Exercise objective: Copy exactly the line containing "Screen dimensions: 901x508" and all the lines that follow it to the end of the records, minus the pictures.

[Start of section]

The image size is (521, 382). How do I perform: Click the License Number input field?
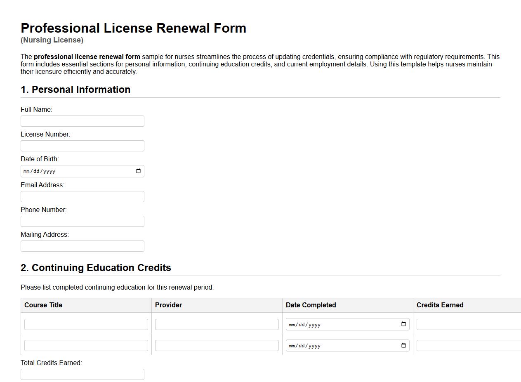(x=82, y=146)
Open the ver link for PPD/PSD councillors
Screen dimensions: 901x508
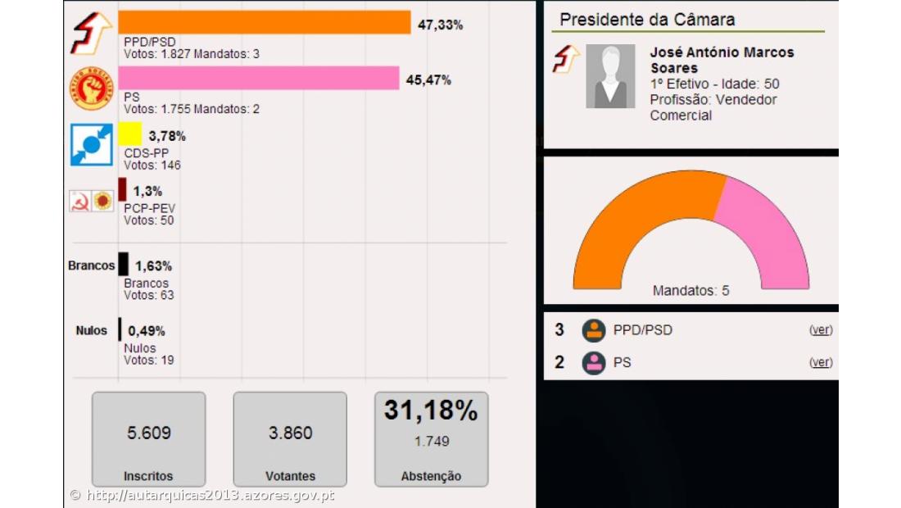pyautogui.click(x=821, y=330)
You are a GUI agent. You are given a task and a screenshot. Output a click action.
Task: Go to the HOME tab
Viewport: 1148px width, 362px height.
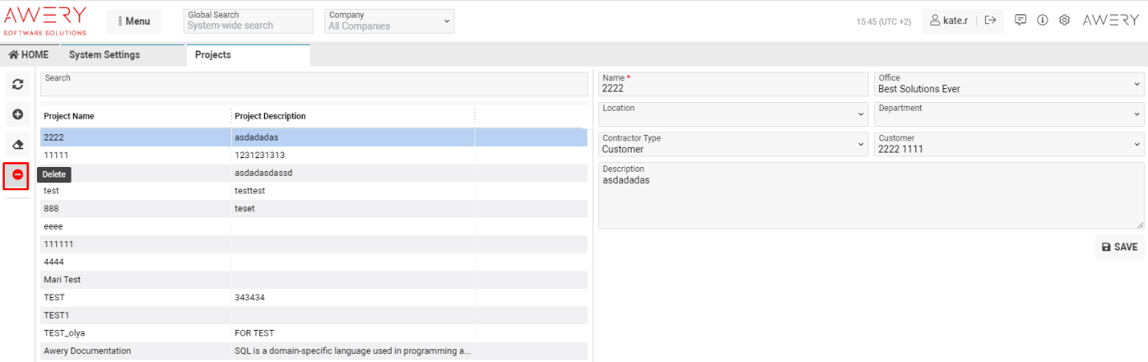(29, 55)
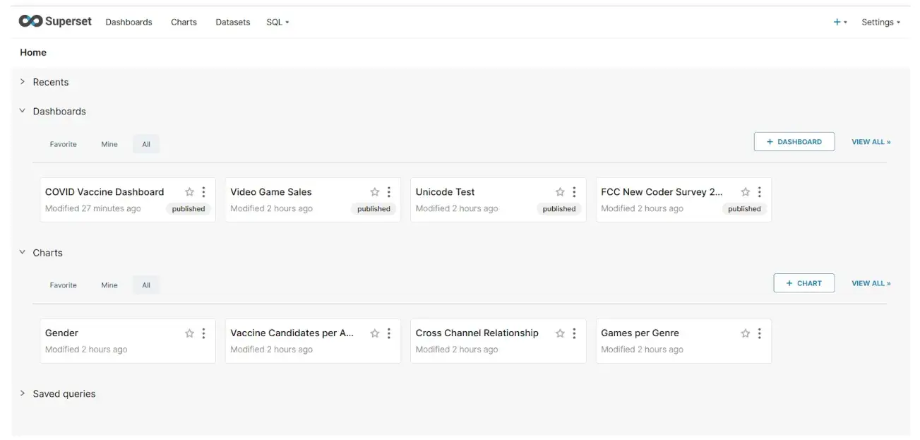The width and height of the screenshot is (920, 440).
Task: Click the Superset logo
Action: (x=55, y=21)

[End of section]

Result below:
Screen dimensions: 901x508
pyautogui.click(x=821, y=330)
You are a GUI agent. You are given a task and a screenshot. Output a click action.
Task: Go to the HOME tab
Viewport: 1148px width, 362px height.
(29, 55)
The width and height of the screenshot is (920, 440).
Task: Click the Superset logo
Action: (x=55, y=21)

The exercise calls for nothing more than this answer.